La Côte d’Ivoire franchit une étape décisive dans sa stratégie aéronautique avec l’obtention d’un prêt de 35 milliards FCFA (61,1 millions USD) accordé par la Banque Ouest Africaine de Développement (BOAD).
Selon nos sources, ce financement permettra la construction d’un centre MRO (maintenance, réparation et révision aéronautique) à l’aéroport international Félix Houphouët-Boigny d’Abidjan. Air Côte d’Ivoire pourra ainsi assurer l’entretien de sa flotte et proposer ses services aux compagnies de la sous-région, réduisant la dépendance aux prestataires étrangers.
Ce projet s’inscrit dans une dynamique régionale déjà amorcée par le Sénégal et le Nigeria.
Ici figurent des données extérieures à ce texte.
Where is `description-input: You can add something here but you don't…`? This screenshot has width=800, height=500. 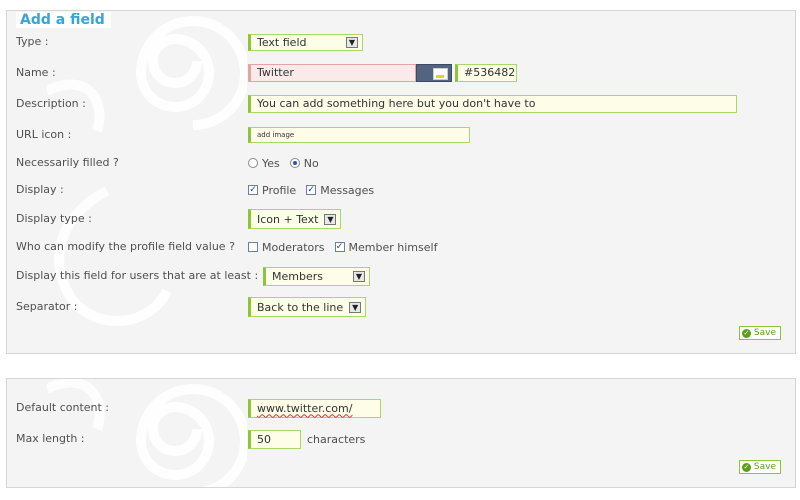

À Dakar, l’aéroport Blaise Diagne développe des installations capables de couvrir l’ensemble des niveaux de maintenance, du Check A au Check D, pour Air Sénégal et d’autres opérateurs africains.
Au Nigeria, les initiatives sont surtout privées, avec Aero Contractors qui propose depuis plusieurs années des services de maintenance, et Air Peace qui a lancé en 2025 la construction de son propre centre. D’autres compagnies locales, comme United Nigeria et Ibom Air, ainsi que le gouvernement fédéral, ont également annoncé des projets similaires.
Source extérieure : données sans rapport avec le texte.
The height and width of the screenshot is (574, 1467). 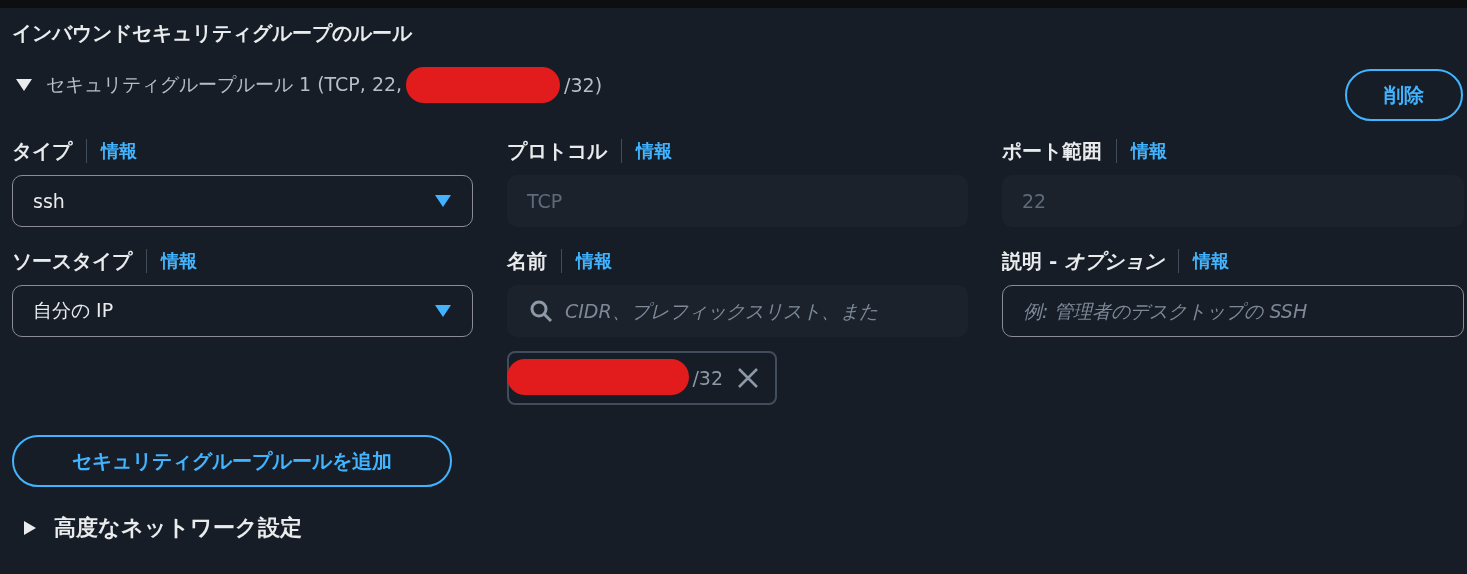 What do you see at coordinates (72, 261) in the screenshot?
I see `field-label: ソースタイプ` at bounding box center [72, 261].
Pour Air Côte d’Ivoire, l’édification de ce centre MRO est directement liée à ses ambitions de croissance. La compagnie nationale prévoit d’acquérir d’ici 2028 quatorze avions moyen-courriers et six long-courriers Airbus. Une flotte élargie implique des besoins accrus en maintenance, et disposer d’infrastructures locales permettra de mieux maîtriser les coûts d’exploitation.
Selon la FAAN, le pays dépense chaque année plus de 2,5 milliards USD pour l’entretien de ses avions à l’étranger. En Afrique, seuls quelques centres MRO existent déjà, notamment en Éthiopie, en Afrique du Sud, en Égypte et au Maroc.
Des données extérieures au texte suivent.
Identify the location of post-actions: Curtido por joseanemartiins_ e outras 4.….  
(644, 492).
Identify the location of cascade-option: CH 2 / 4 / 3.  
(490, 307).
Cependant, la viabilité du modèle MRO africain reste sujette à débat. La fragmentation du marché, la rareté d’une main-d’œuvre hautement qualifiée et la nécessité de volumes d’activité suffisants posent des défis majeurs. Pour que ces projets atteignent leurs objectifs de souveraineté aéronautique, il sera crucial de mutualiser les capacités, d’harmoniser les réglementations et de bâtir des écosystèmes industriels solides.
La réussite de la Côte d’Ivoire dépendra donc autant de sa stratégie nationale que de sa capacité à s’inscrire dans une coopération régionale durable.